Scott Gottlieb, FDA Head, Calls Teenage Vaping An Epidemic, Threatens Flavored Vape Ban

The FDA announces action against retailers selling e-cigarettes to minors.

A customer smokes an E-Cigarette at Digital Ciggz
Justin Sullivan / Getty Images

The FDA announces action against retailers selling e-cigarettes to minors.

The Food and Drug Administration (FDA) Commissioner Scott Gottlieb described teenage vaping as an epidemic as part of an announcement of action against retailers selling vapes to minors, the Washington Post reports.

On Wednesday, the FDA announced that it had taken action against over 1,300 retailers for selling the products to minors, the largest enforcement action ever undertaken by the agency.

In research undertaken by the FDA, which was shared with the Washington Post, shows a 75 percent increase in vaping among high school students compared to last year.
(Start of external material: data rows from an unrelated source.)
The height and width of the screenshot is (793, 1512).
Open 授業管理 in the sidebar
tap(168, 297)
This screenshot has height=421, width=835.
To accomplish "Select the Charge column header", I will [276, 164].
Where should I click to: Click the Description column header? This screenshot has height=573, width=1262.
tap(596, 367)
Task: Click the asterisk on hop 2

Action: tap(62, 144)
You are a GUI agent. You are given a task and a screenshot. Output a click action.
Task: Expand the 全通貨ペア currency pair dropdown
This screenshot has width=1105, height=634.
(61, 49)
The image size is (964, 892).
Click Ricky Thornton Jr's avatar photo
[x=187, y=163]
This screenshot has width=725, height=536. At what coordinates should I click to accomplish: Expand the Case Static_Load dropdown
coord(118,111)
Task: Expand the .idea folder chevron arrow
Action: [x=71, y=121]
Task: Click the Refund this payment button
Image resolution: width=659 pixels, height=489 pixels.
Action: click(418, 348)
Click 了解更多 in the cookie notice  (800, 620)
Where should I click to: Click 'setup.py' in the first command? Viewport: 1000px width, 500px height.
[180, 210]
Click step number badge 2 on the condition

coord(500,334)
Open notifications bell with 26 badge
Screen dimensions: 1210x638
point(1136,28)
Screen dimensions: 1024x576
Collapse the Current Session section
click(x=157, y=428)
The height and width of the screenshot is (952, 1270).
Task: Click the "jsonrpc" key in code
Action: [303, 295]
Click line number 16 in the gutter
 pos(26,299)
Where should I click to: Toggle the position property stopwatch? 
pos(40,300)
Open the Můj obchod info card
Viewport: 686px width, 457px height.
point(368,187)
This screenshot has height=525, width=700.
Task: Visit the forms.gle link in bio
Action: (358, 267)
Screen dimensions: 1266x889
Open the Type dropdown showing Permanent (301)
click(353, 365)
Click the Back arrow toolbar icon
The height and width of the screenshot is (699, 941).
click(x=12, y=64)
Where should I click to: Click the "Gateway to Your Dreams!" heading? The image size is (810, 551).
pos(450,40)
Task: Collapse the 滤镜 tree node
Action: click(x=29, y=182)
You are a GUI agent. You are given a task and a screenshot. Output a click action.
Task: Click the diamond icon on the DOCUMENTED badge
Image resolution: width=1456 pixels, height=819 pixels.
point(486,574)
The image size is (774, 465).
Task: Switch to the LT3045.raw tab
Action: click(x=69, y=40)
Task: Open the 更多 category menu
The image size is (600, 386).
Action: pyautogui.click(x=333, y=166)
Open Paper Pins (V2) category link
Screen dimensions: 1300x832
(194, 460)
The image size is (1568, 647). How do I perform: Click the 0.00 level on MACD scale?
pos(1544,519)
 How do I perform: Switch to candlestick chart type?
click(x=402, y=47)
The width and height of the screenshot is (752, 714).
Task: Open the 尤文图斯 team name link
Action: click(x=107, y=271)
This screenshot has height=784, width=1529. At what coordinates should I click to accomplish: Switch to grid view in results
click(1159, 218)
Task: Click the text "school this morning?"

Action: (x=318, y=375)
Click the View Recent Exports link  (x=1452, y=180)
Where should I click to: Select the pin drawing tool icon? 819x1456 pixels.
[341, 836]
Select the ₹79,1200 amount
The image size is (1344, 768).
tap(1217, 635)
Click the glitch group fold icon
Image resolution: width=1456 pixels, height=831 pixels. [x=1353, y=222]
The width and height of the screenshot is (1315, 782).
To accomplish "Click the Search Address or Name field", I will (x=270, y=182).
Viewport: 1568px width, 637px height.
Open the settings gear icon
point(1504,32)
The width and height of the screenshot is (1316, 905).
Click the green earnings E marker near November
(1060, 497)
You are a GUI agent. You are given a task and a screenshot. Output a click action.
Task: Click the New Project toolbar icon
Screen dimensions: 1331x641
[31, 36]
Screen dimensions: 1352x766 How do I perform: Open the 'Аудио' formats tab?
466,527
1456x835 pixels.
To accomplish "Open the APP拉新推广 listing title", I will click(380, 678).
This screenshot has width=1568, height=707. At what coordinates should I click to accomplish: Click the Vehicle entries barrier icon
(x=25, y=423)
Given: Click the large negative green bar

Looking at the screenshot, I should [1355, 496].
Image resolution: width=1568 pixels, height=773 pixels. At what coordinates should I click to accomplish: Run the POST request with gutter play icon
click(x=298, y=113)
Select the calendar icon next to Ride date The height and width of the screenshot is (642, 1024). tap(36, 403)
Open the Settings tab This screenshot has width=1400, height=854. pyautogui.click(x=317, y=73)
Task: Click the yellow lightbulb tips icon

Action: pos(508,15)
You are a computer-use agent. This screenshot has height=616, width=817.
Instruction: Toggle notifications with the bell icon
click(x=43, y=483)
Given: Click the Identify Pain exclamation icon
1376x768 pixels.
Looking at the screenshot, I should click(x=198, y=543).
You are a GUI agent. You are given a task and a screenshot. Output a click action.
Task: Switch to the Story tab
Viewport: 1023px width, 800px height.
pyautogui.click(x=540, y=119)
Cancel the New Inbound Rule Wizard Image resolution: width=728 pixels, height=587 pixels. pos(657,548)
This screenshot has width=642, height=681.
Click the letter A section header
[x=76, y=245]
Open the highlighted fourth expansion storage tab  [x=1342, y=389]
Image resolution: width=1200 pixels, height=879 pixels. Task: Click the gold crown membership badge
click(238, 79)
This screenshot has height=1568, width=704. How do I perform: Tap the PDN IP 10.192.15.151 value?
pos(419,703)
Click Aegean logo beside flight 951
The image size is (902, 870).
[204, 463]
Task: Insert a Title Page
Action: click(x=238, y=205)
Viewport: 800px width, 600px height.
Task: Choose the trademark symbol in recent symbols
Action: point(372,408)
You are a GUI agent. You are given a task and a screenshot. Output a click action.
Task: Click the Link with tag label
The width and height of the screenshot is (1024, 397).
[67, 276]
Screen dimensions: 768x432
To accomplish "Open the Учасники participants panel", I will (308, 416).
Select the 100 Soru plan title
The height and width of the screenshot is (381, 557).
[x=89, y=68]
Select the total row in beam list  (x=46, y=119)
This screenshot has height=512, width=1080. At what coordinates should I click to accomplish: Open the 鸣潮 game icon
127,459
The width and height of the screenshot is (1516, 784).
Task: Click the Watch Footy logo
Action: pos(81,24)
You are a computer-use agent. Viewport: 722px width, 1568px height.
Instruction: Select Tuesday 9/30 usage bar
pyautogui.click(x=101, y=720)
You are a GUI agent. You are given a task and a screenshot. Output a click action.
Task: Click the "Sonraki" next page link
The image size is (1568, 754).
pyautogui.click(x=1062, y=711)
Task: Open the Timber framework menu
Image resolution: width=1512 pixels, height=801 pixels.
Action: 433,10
That data has not been released publicly yet, with the data coming from the early stages of the National Youth Tobacco Survey.

As part of the FDA’s enforcement, the agency sent 1,200 letters warning retailers that they could face penalties for selling to customers under 18. Another 130 stores were issued fines from $279 to a high of $11,182 for repeat offenses.

Some of the companies issued letters were high-profile retailers including locations of Walgreens and Walmart and several gas stations from the 7-Eleven, Circle K, Citco, and Exxon chains.

Speaking to his employees, Gottlieb spoke of the underage use of e-cigarettes becoming a crisis, saying, “the disturbing and accelerating trajectory of use we’re seeing in youth, and the resulting path to addiction, must end.”

Further to the penalties issued to various retailers, there were also letters sent to the five leading vape manufacturers requesting them to submit plans about how to curb sales to minors. The letter came with a 60-day deadline and a threat that if there were no promises made to stop the use of the products by minors, the agency would start looking at taking steps to remove flavored products from the market.

Should that ban occur, the fast-growing industry would take a significant hit with all the major e-cigarette companies selling non-nicotine fruit flavors.

Supporters of such a ban contend that the use of fruit flavors encourage minors to try the products, and that then leads to them becoming addicted. The manufacturers argue that having flavored vapes allows nicotine-addicted adults to kick their smoking habit, transitioning to the safer vapes.

The announcement came as surprise, given Gottlieb’s earlier comments supporting e-cigarettes specifically for the reason that the industry gives for avoiding the ban. Gottlieb acknowledged that fact but said his greater concern was the risk to young people, worried that they will move to traditional cigarettes and other tobacco products.

The Wall Street Journal reports that the manufacturers have welcomed the work from the FDA, promising to cooperate with the request. Juul, a company that has become popular with teenagers, has said they will “work proactively with the request.”

Juul really has no choice but to cooperate, with the company reportedly holding 72 percent of the market with a worth estimated to be $2.3 billion.

In response to the news from the FDA, shares in tobacco companies rose sharply, with some gaining as much as 8 percent.